Orbitz Data Breach Signals Complacency: What You Didn’t Know About Cyber Breaches
Steven Minsky | April 4, 2018
Orbitz said hackers may have accessed 880,000 credit card numbers and possibly the names, dates of birth, phone numbers, and addresses of consumers who booked through the site in 2016 and 2017.
The Orbitz data breach pales in comparison to the Equifax hack of 2017 and has been buried among headlines concerning Facebook. For many, this story barely counts as “news” because it’s just honestly not that “new.”
For me, the humdrum attitude of complacency is what makes the Orbitz data breach blogworthy. Nearly 1 million people were put at risk of identity theft, while a Google search yields only short-form articles with little analysis or opinion on the matter.
Complacency sets in when the general public believes a problem is unavoidable, irreversible, and inevitable. But as with every scandal I’ve analyzed, I believe the Orbitz data breach was entirely preventable. With the right outlook, and tools, all failures in risk management—from Wells Fargo to Facebook—can be anticipated and stopped.
Understanding Risk Management Failures Turns Complacency into Action
Most people still look at cyber breaches as failures in technology. However, while an unpatched system or a bug in the software can facilitate hacking, there are many oversights that occur in relation to these kinds of technological failures that are the true root-cause of a cyber breach.
For the Equifax data breach, personnel were made aware of a problem with a software they used months before hackers accessed the information, but the incident was never escalated to the right individual who could ensure a patch was deployed. If Equifax had a proper incident and risk management system in place, the notification from Homeland Security would have been properly escalated and monitored until the risk was mitigated.
In Orbitz’s case, hackers were able to access a large variety of data because Orbitz stores many of its credentials in the same database, according to George Avetisov, chief executive officer of security company HYPR. An integral component of any effective risk management program is actionable risk assessments. Had Orbitz assessed their process of keeping mass amounts of data in one centralized location, they would have identified the risks that ended up materializing.
After identifying this risk, Orbitz could have implemented a control that would have mitigated the size and impact of the data breach. “These databases create a single point of failure, and an easy target for hackers. Large enterprises are moving towards decentralized authentication in order to prevent large scale breaches, eliminate fraud, and ensure user privacy,” said Avetisov.
The point is, cyber breaches, alongside every other type of corporate misstep, aren’t just one-off, inevitable incidents. Companies can do a lot to prevent them by developing effective risk management programs.
Steps to Preventing Large-Scale Scandals with Risk Management
Today, reputation and brand count for a lot. Consumers decide whom they want to do business with based on how well they can trust them. In turn, investors will only support companies with a large, loyal customer base.

◆ ◆ ◆ ◆

- WHAT IS REQUIRED -
Reproduce the Orbitz data breach article from "Orbitz Data Breach Signals" to "2016 and 2017.", changing "hackers" to "attackers".

- EXCERPTED DATA -
◆ ◆ ◆ ◆

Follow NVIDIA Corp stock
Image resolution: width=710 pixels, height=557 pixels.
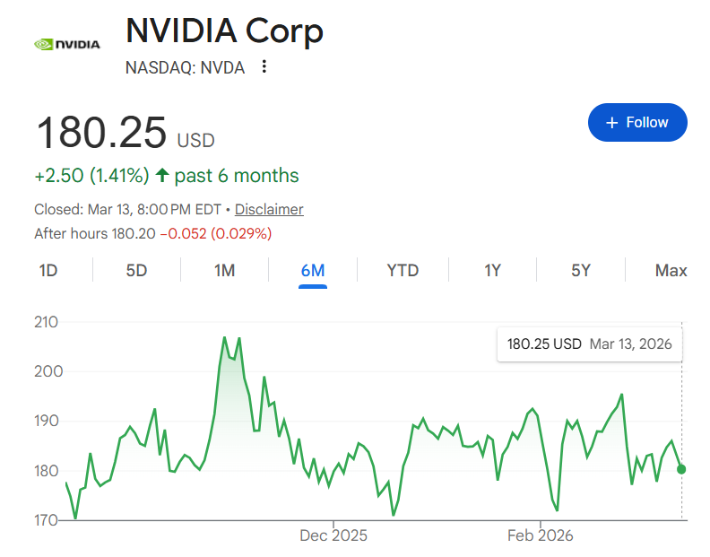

◆ ◆ ◆ ◆

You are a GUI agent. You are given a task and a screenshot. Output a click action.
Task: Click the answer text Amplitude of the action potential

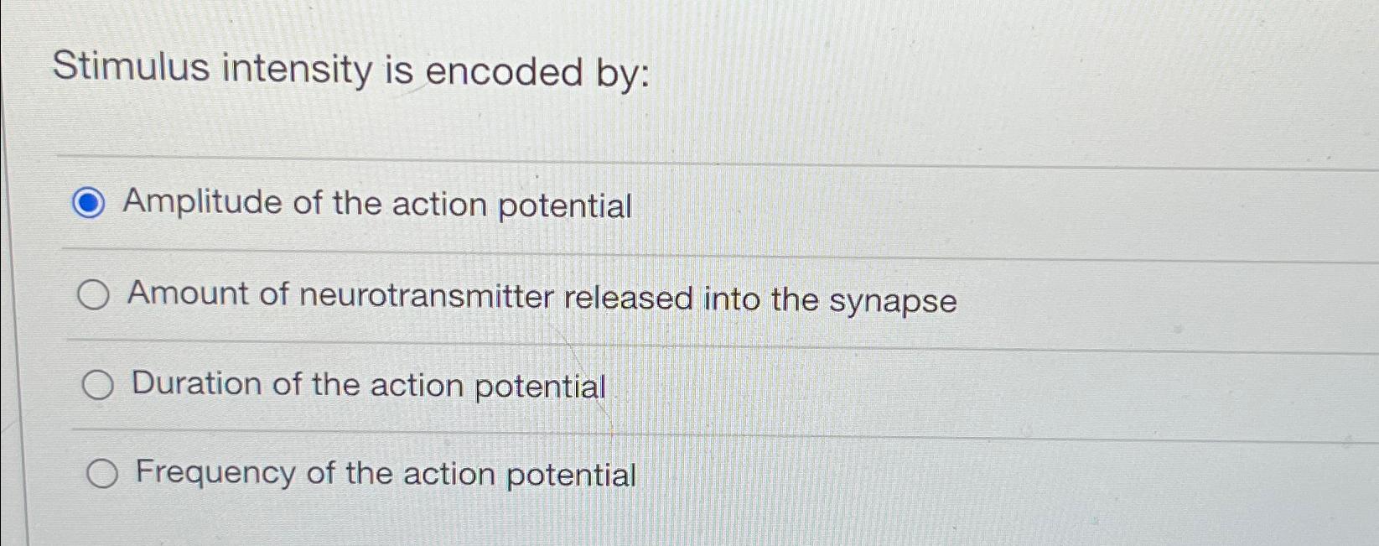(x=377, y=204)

◆ ◆ ◆ ◆

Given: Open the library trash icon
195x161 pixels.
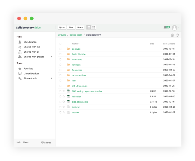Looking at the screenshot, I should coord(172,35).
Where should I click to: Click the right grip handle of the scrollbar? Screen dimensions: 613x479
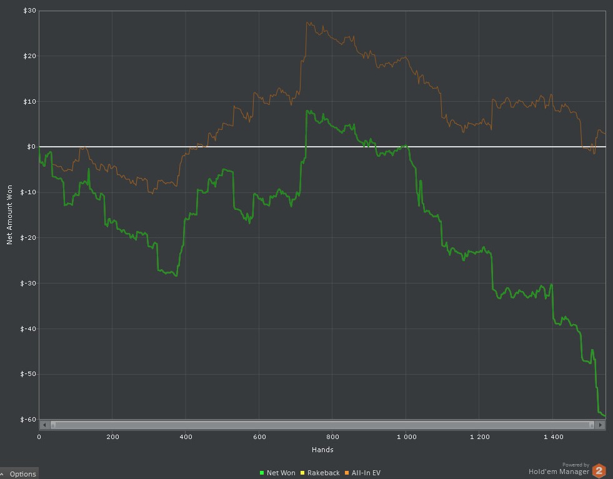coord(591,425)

◆ ◆ ◆ ◆

- RIGHT ANSWER -
Orbitz Data Breach Signals Complacency: What You Didn’t Know About Cyber Breaches
Steven Minsky | April 4, 2018
Orbitz said attackers may have accessed 880,000 credit card numbers and possibly the names, dates of birth, phone numbers, and addresses of consumers who booked through the site in 2016 and 2017.